In July 2010, we entered into a Cooperative Research and Development Agreement (CRADA) with the National Cancer Institute (NCI) of the United States National Institutes of Health to collaborate on the late-stage development and regulatory agency submissions of Chimeric Monoclonal Antibody14.18 (Ch14.18) for children with high-risk neuroblastoma and patients with other forms of cancers. Ch14.18 is an antibody that has shown potential in the treatment of certain types of cancer by targeting GD2, a glycolipid on the surface of tumor cells. Neuroblastoma is a rare cancer of the sympathetic nervous system mainly affecting children. It is the most common extracranial, outside the skull, solid cancer in children and the most common cancer in infants. There are fewer than 1,000 new cases of neuroblastoma diagnosed each year. Ch14.18 is a chimera, composed of a combination of mouse and human DNA, monoclonal antibody that induces antibody dependent cell-mediated cytotoxicity, a mechanism of cell-mediated immunity whereby the immune system actively targets a cell that has been bound by specific antibodies.
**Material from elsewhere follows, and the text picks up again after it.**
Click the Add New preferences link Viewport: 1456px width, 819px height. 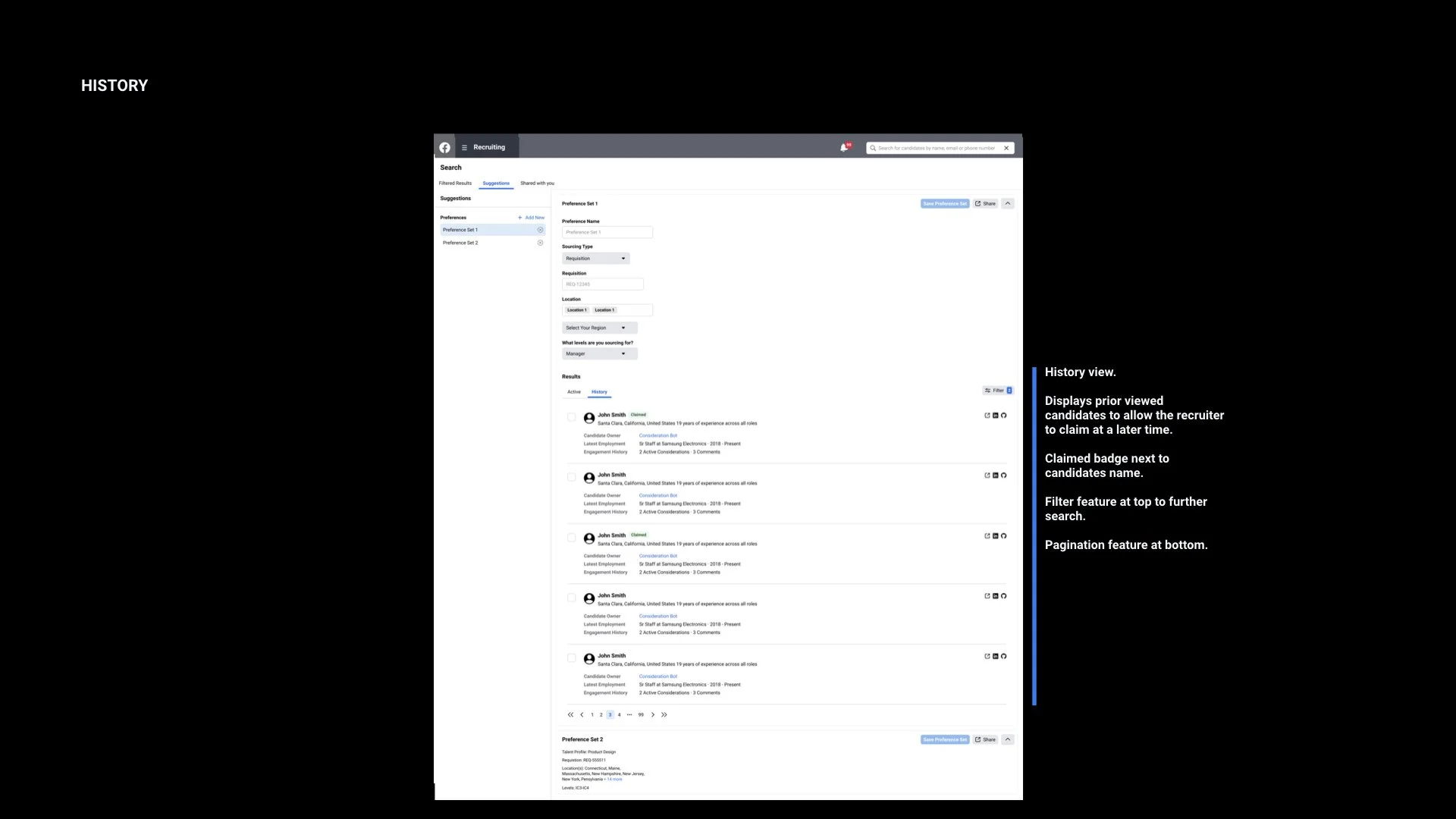(532, 218)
Results from NCI’s phase III study were published in September 2010. In that study, immunotherapy with Ch14.18 significantly improved patient outcome compared with standard therapy in patients with high risk neuroblastoma. Specifically, the two-year estimate for event-free survival was 66%±5% in the Ch14.18 immunotherapy group and 46%±5% in the standard therapy group (p=0.01 without adjustment for interim analyses). The Ch14.18 immunotherapy group was also significantly better than the standard therapy group in the estimated rate of overall survival (86%±4% vs. 75%±5% at two years, p=0.02 without adjustment for interim analyses). This study was coordinated by the Children’s Oncology Group, a national consortium of researchers supported by the NCI.
Under the terms of the CRADA, NCI has completed a second phase III clinical trial in 105 patients to define more clearly the safety and toxicity profile of Ch14.18 immunotherapy in children, and we are developing the commercial production capability for the antibody. As part of developing our commercial production capability, we will need to demonstrate comparability of our Ch14.18 to the NCI-produced Ch14.18, which typically includes a series of analytical and bioanalytical assays and human pharmacokinetics. The human pharmacokinetics study is currently open to enrollment in the United States. The NCI studies, including a previously conducted phase III clinical trial and all other necessary studies supported by NCI, will be used as the basis for a biologics license application we expect to file seeking FDA approval of Ch14.18 immunotherapy for the treatment of neuroblastoma and a marketing authorization application we expect to file with the EMA for approval in Europe. We have received orphan drug designation for Ch14.18 from the FDA and the EMA.